Dites donc citoyen, si vous Écriviez en français !
Sorry. A plus, citoyens...
Quelques compléments pour en savoir plus :
(1) Comment se servir du paradis fiscal qu'offre Internet: voir MegaUpload de Kim Dotcom qui a été fermé par la justice américaine, fin 2011.
(2) "Maintenir chacun dans un État d'impuissance engendré par la routine mentale prolongée est l'effet produit par un grand nombre de publicités et de programmes de divertissement" in La Mariée mécanique – Folklore de l'homme industriel de Marshal McLuhan, Éditions Ere.
(3) Sur le documentaire, Jacques Bidou (producteur, entre autres, de Rithy Panh) : le DVD est un support très important qui permet à un film de rebondir. Mais c'est la fin d'une époque : la révolution de la vidéo à la demande n'a toujours pas eu lieu in Le Monde du 7-8 octobre 2012.

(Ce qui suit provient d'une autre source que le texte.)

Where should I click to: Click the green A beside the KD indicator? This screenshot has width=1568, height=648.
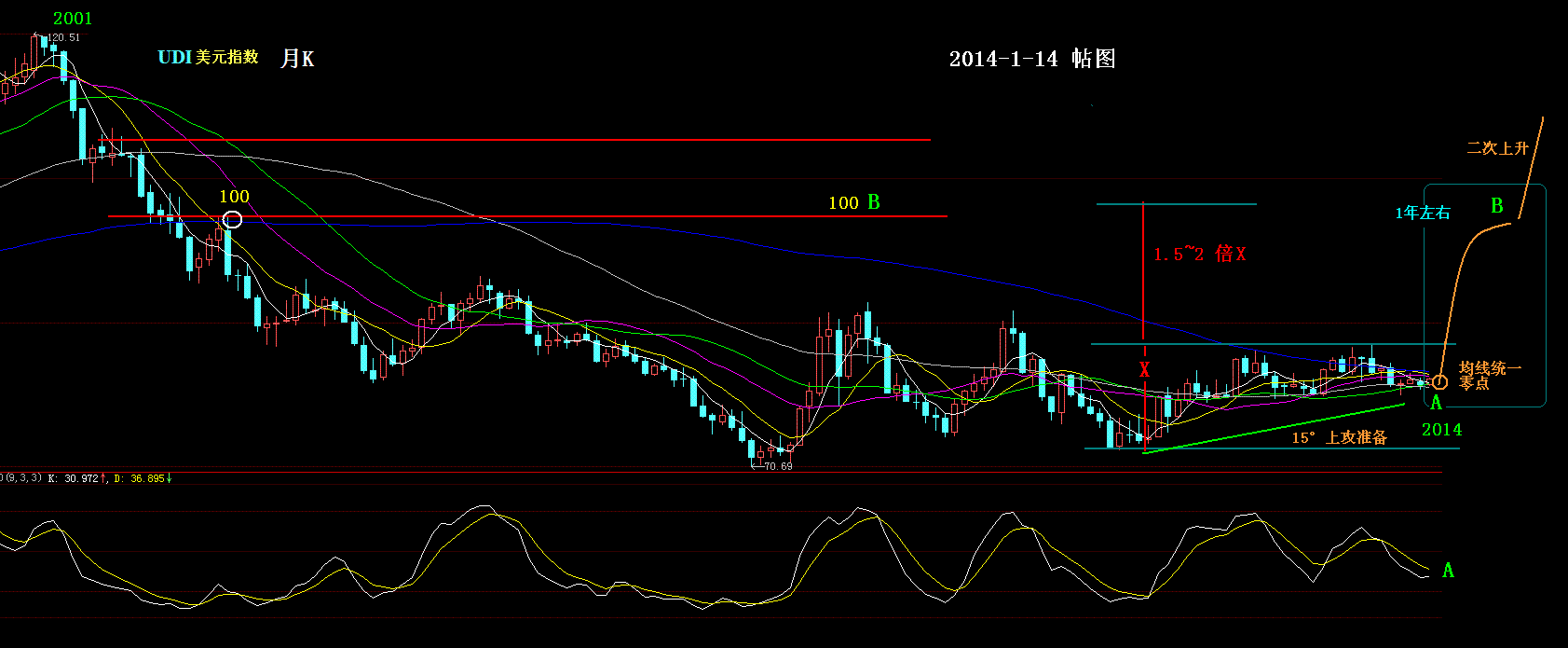coord(1448,571)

(4) Sur le mode du sur-place : "Paradoxe : l'hyper-progrès se fait immobilisme. Il est toujours vrai que les choses ont changé davantage ces trente dernières années que depuis l'époque du Christ. Et puisque c'est toujours vrai, rien n'a donc changé depuis cet énoncée de Peguy" in Richard Powers, Trois fermiers s'en vont au bal, éditions 10/18. Sur le système fermé et autopropulsé de l'accélération, lire Aliénation et accélération, d'Hartmut Rosa, éditions la découverte.
(5) Sur le déluge des néologismes foireux, il existe aussi le "rumsfeldisme" de Donald Rumsfeld : "Nous savons ce que nous savons, nous savons qu'il y a des choses que nous ne savons pas, et nous savons qu'il y a des choses dont nous savons que nous ne savons pas que nous ne le savons pas", cité par Martin Amis in Le deuxième avion, Èditions Gallimard.